Le chef de la diplomatie française Laurent Fabius a ainsi réitéré de vive voix l’expression du mécontentement de la France à son homologue américain John Kerry, lors d’une rencontre au Quai d’Orsay hier matin. « L’espionnage tel qu’il a été pratiqué sur une grande échelle de la part des Américains vis-à-vis d’alliés est quelque chose d’inacceptable », a déclaré M. Fabius à des journalistes à Londres où il venait de participer à une réunion des Amis de la Syrie et de l’opposition syrienne. « Je lui ai dit (à John Kerry) de nous fournir des éléments d’informations rapidement et que ces pratiques cessent », a poursuivi Laurent Fabius. « Nous ne sommes pas naïfs, nous considérons que la lutte contre le terrorisme est une nécessité (mais) une chose est cette lutte contre le terrorisme, autre chose est l’espionnage systématique de dizaines de millions de données », a-t-il jugé. Il a indiqué qu’à la suite de premières informations cet été sur le programme de surveillance des États-Unis, des « mesures » avaient été prises. « En particulier au Quai d’Orsay, nous avons décidé de sécuriser un certain nombre de communications, et d’autre part nous avons lancé une mission d’audit sur nos installations aux États-Unis, puisqu’il apparaissait qu’elles ont été espionnées », a-t-il dit.

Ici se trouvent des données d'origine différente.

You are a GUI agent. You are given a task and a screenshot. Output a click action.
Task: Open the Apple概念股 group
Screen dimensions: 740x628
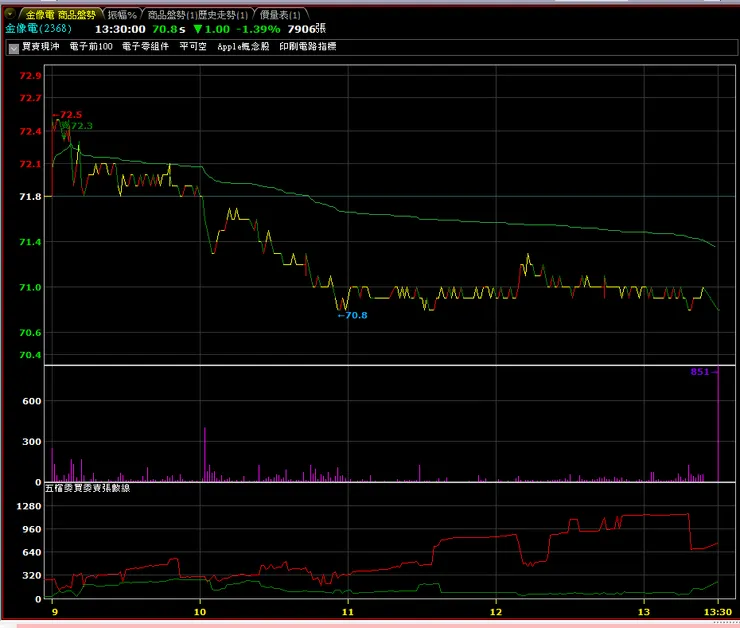(243, 46)
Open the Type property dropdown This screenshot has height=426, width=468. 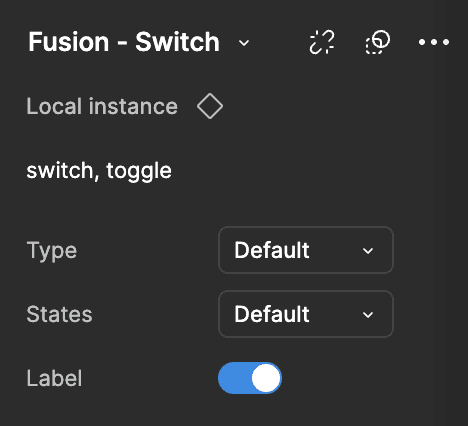(306, 250)
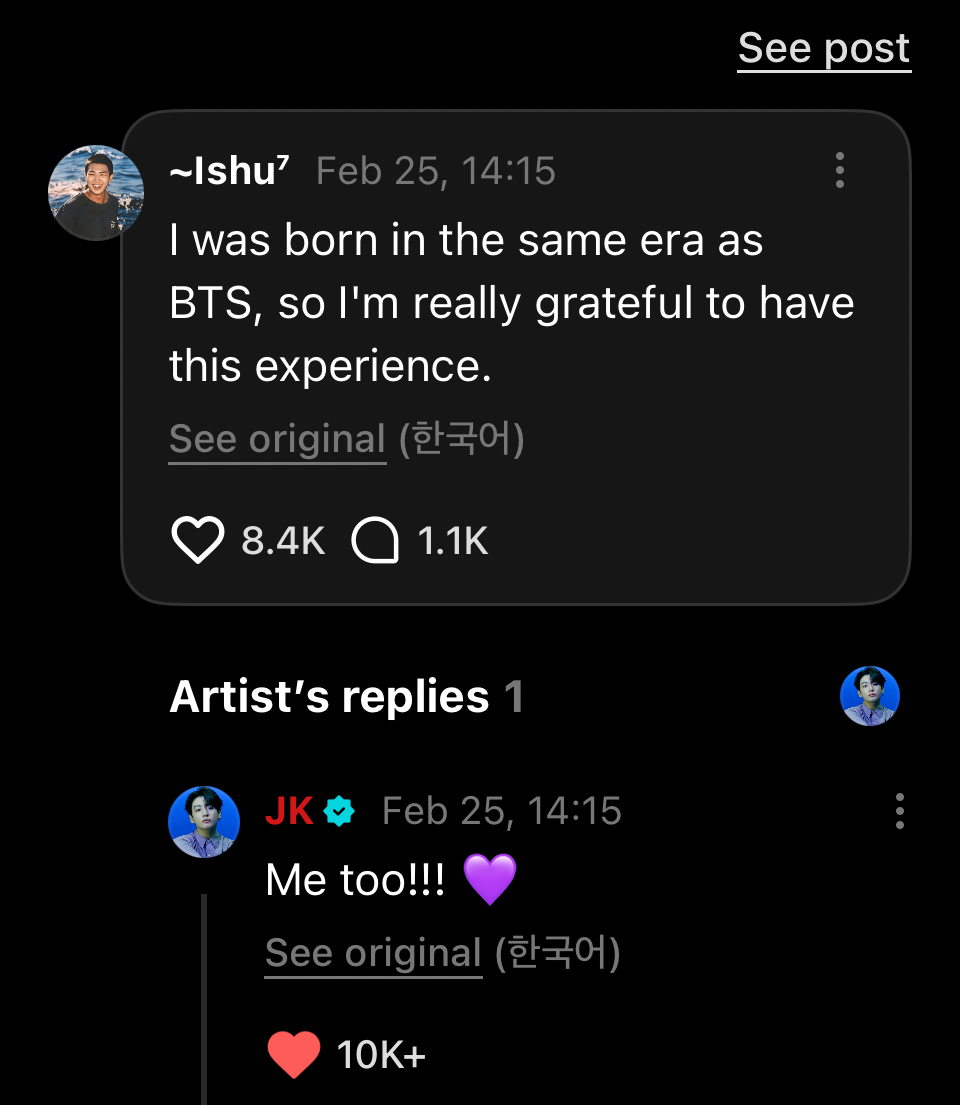This screenshot has width=960, height=1105.
Task: Open ~Ishu⁷'s profile picture
Action: 96,193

Selon Le Monde, qui cite des documents de l’ancien consultant de l’agence américaine Edward Snowden, la NSA a effectué 70,3 millions d’enregistrements de données téléphoniques de Français entre le 10 décembre 2012 et le 8 janvier 2013. Il a par ailleurs publié hier de nouveaux détails sur les écoutes des ambassades françaises, notamment la représentation à l’ONU à New York. Il cite un document de la NSA d’août 2010, selon lequel les informations dérobées à la France et à d’autres chancelleries auraient joué un grand rôle pour obtenir le vote en faveur de nouvelles sanctions à l’Iran au Conseil de sécurité.
« Les doigts dans le pot de confiture »
Mais au-delà des manifestations d’indignation, la France n’a pas l’intention de déclencher une « escalade » avec son puissant allié. Car tout comme la NSA américaine et les agences de renseignements des grands pays, les services secrets français interceptent eux aussi des communications à l’étranger mais dans un volume bien moindre que la NSA, estiment des spécialistes. « Tous les services de renseignements le font mais en espérant bien ne pas se faire prendre les doigts dans le pot de confiture », juge un ancien cadre du renseignement sous le couvert de l’anonymat. C’est dans ce cadre-là que la porte-parole du gouvernement français Najat Vallaud-Belkacem a déclaré : « Je ne crois pas qu’il faille aller vers une escalade. » Elle a estimé que « le plus important » est « le travail entrepris au niveau européen pour que l’Europe se dote (d’une) directive sur la protection des données personnelles », mais aussi « qu’elle obtienne des éclairages utiles de la part des États-Unis ».
La porte-parole a été rejointe sur ce point par Viviane Reding, vice-présidente de la Commission européenne, qui a appelé les dirigeants de l’UE à « passer aux actes » lors de leur sommet en fin de semaine pour protéger les données des citoyens et sanctionner les infractions des géants de l’Internet, avançant qu’après le « scandale » révélé en France, il fallait s’attendre à d’autres révélations.